**Required work**:
Copy the entries below word for word, beginning at the line that has "Point to callout" and continuing through the last entry. Leave the pictures out of your copy.
──────────────────────────────
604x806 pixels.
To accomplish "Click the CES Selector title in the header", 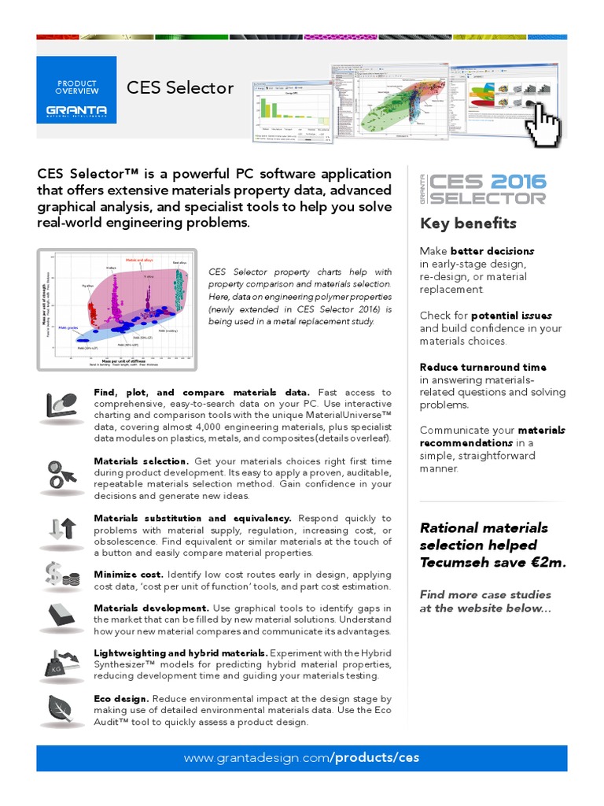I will click(180, 87).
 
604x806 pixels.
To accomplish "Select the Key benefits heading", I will click(468, 224).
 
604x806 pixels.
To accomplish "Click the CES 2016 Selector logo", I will click(484, 190).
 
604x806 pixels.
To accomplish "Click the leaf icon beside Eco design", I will click(62, 708).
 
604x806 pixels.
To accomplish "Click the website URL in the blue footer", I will click(301, 758).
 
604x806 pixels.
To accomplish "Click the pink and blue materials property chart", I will click(116, 309).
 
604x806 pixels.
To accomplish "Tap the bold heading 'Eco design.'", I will click(120, 699).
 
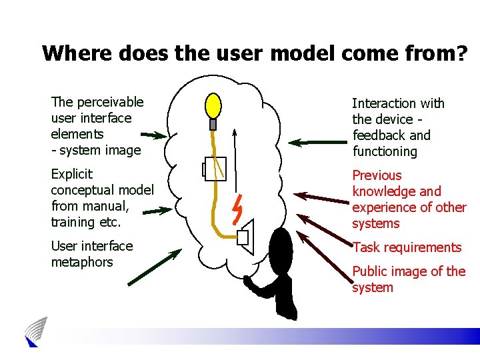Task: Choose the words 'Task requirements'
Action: click(x=407, y=247)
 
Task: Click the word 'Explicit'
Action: click(x=72, y=175)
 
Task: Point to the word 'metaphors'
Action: click(x=82, y=262)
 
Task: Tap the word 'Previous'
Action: click(x=377, y=175)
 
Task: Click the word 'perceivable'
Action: click(x=110, y=102)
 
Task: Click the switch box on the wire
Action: click(x=215, y=169)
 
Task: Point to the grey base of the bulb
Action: click(x=213, y=124)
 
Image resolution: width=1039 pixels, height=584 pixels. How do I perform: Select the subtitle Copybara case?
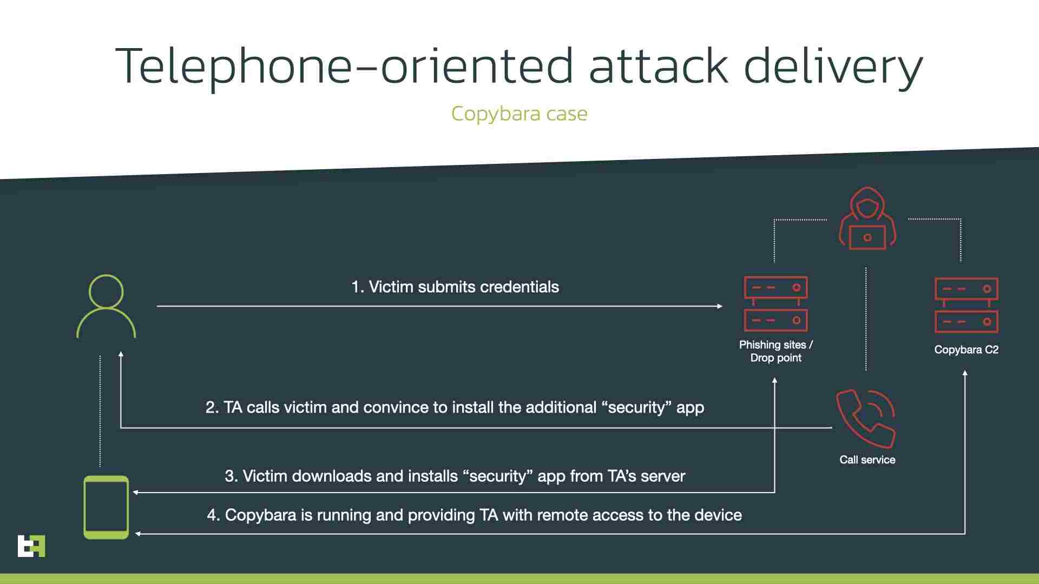pos(519,114)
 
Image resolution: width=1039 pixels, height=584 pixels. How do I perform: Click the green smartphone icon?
pos(106,507)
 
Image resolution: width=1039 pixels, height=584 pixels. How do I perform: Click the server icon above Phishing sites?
pos(775,304)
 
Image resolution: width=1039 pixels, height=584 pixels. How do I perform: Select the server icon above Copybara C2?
pos(966,305)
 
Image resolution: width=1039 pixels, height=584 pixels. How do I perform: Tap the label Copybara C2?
pos(966,350)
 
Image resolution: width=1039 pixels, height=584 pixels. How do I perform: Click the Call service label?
pos(867,460)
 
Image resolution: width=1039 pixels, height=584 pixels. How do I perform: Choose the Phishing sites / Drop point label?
pos(775,351)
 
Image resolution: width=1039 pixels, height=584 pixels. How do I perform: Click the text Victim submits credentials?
pos(464,287)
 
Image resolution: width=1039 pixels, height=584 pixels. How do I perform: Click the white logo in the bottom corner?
pos(31,546)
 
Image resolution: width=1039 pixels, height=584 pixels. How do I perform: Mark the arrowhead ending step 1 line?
pos(720,306)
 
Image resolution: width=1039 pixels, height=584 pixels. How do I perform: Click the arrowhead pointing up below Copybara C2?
pos(965,373)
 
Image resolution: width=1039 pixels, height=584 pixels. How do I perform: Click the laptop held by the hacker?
pos(867,237)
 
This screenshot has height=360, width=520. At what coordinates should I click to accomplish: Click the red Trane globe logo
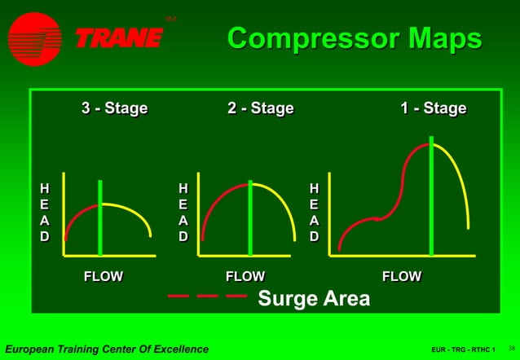point(35,38)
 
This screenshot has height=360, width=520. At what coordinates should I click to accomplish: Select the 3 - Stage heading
point(114,108)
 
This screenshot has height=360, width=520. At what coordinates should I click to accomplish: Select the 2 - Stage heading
point(260,108)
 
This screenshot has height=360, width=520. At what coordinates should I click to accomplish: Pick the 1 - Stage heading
point(433,108)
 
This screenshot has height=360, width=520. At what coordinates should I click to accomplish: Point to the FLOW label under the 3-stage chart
point(104,276)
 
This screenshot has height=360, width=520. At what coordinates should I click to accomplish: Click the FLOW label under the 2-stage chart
point(245,276)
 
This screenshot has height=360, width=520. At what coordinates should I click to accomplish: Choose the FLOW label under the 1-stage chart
point(402,276)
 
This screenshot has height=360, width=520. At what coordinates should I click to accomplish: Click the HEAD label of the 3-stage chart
point(45,212)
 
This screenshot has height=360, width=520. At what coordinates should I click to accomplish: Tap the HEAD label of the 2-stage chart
point(183,212)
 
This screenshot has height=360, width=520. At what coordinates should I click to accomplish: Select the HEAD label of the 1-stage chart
point(314,212)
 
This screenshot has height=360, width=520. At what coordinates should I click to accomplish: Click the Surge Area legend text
point(314,298)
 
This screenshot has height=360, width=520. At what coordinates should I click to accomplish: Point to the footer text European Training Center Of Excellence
point(107,349)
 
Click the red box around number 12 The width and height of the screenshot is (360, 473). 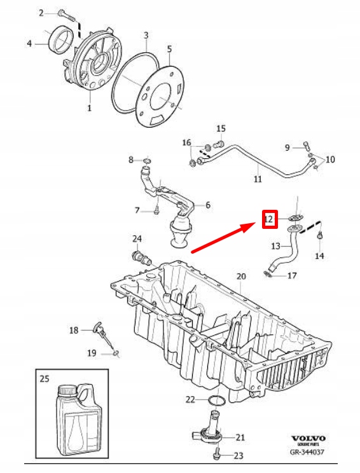coord(269,220)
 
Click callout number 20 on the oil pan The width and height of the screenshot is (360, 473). coord(240,277)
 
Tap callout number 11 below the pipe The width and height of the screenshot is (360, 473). coord(258,179)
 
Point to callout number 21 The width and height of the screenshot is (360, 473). coord(240,437)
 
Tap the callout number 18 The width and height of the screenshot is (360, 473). coord(74,330)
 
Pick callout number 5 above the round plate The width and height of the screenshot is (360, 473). coord(169,48)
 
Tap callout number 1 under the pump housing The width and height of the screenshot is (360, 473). coord(90,108)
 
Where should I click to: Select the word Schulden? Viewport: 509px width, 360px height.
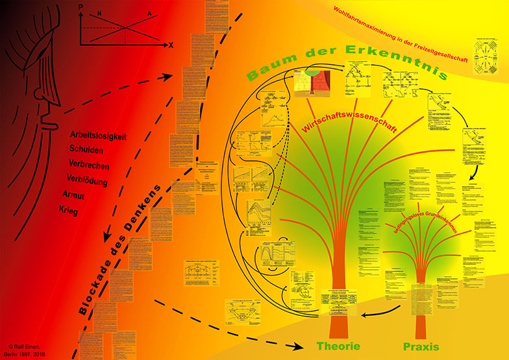pyautogui.click(x=86, y=149)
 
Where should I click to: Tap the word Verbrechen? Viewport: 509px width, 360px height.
pyautogui.click(x=90, y=165)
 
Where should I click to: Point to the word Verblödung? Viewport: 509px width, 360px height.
pyautogui.click(x=91, y=180)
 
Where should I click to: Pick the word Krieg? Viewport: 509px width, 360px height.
pyautogui.click(x=78, y=211)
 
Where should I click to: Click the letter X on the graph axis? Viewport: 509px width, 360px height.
──────────────────────────────
**Task output**:
Point to callout number 21 The width and height of the screenshot is (360, 473). coord(240,437)
 
Tap the callout number 18 The width and height of the screenshot is (360, 473). coord(74,330)
 
Pick callout number 5 above the round plate The width and height of the screenshot is (360, 473). coord(169,48)
 
Tap callout number 1 under the pump housing The width and height of the screenshot is (360, 473). coord(90,108)
 
Where should I click to: Select the word Schulden? Viewport: 509px width, 360px height.
pyautogui.click(x=86, y=149)
 
Where should I click to: Tap the word Verbrechen? Viewport: 509px width, 360px height.
pyautogui.click(x=90, y=165)
 
Where should I click to: Point to the word Verblödung? Viewport: 509px width, 360px height.
pyautogui.click(x=91, y=180)
 
Where should I click to: Pick the word Krieg? Viewport: 509px width, 360px height.
pyautogui.click(x=78, y=211)
 
Where should I click to: Click the letter X on the graph axis? Viewport: 509px width, 360px height.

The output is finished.